Le système que Remo Sargenti met en place dans son équipe est donc particulièrement lourd. Il est également particulièrement cher: un test hors compétition coûte 310 francs, 810 francs si on contrôle l'EPO. Avec les frais de transport, de port et de matériel, le total approche le millier de francs. Ce qui explique que Swiss Olympic n'ait pas les moyens de financer un suivi sérieux des sportifs amateurs. La somme exacte que versera Texner BMC Acqiris n'est pas encore fixée, mais elle représente «plusieurs milliers de francs par année», selon Remo Sargenti, qui dirige également l'entreprise textile sponsor de l'équipe. Le patron explique que l'entier de l'ancien salaire de Paradis y passera, ainsi qu'une partie du budget de l'équipe.

Coureurs sous le choc Ce sacrifice financier, tout le monde n'est pas prêt à le faire. Thomas Knecht, responsable du team Scott Allianz, affirme en effet que «c'est une bonne démarche, peut-être même nécessaire», mais qu'elle ne se généralisera pas dans le sport amateur. «Avec un budget de moins de 200 000 francs par année, nous ne pouvons pas nous le permettre, dit-il. Pour l'instant, nous devons nous contenter de mettre les choses au clair avec les coureurs et de leur faire confiance. De toute façon, les cadres nationaux sont déjà beaucoup contrôlés.» Pour lui, Texner a connu un gros contretemps avec l'affaire Paradis et elle n'aurait rien fait s'il n'y avait pas eu ce scandale. Remo Sargenti confirme: «Je pensais depuis longtemps aux problèmes de dopage, qui m'agacent, mais cette affaire a été un élément déclencheur.»

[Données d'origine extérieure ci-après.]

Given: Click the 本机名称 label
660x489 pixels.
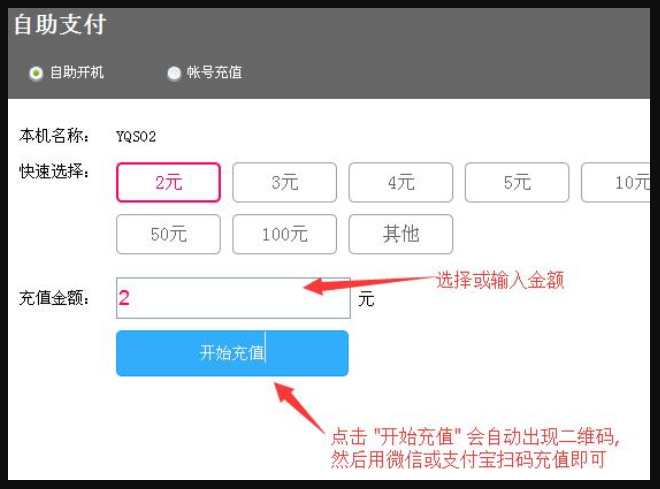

Toujours est-il que «la réaction de Texner est exceptionnelle, comme le dit Barbara Walter. Pour nous, le fait qu'un sponsor se soucie à ce point de la propreté de son équipe doit servir d'exemple.» Remo Sargenti reconnaît espérer que son entreprise «à but commercial» profite de ce geste pour laver son nom après l'affaire Paradis. Mais il a surtout voulu réagir «de manière intelligente» en voyant ses «jeunes coureurs sous le choc». Il a voulu leur remonter le moral et leur redonner la fierté du maillot: «Il fallait les voir. Ils étaient réellement abattus: le VTT est un sport dont la philosophie est différente de celle du vélo sur route. Plus nature, plus propre.» |

Daniel Paradis Sous les couleurs de Texner, il a refusé un contrôle antidopage. «Un événement déclencheur», pour Remo Sargenti (en médaillon), le big boss de cette équipe.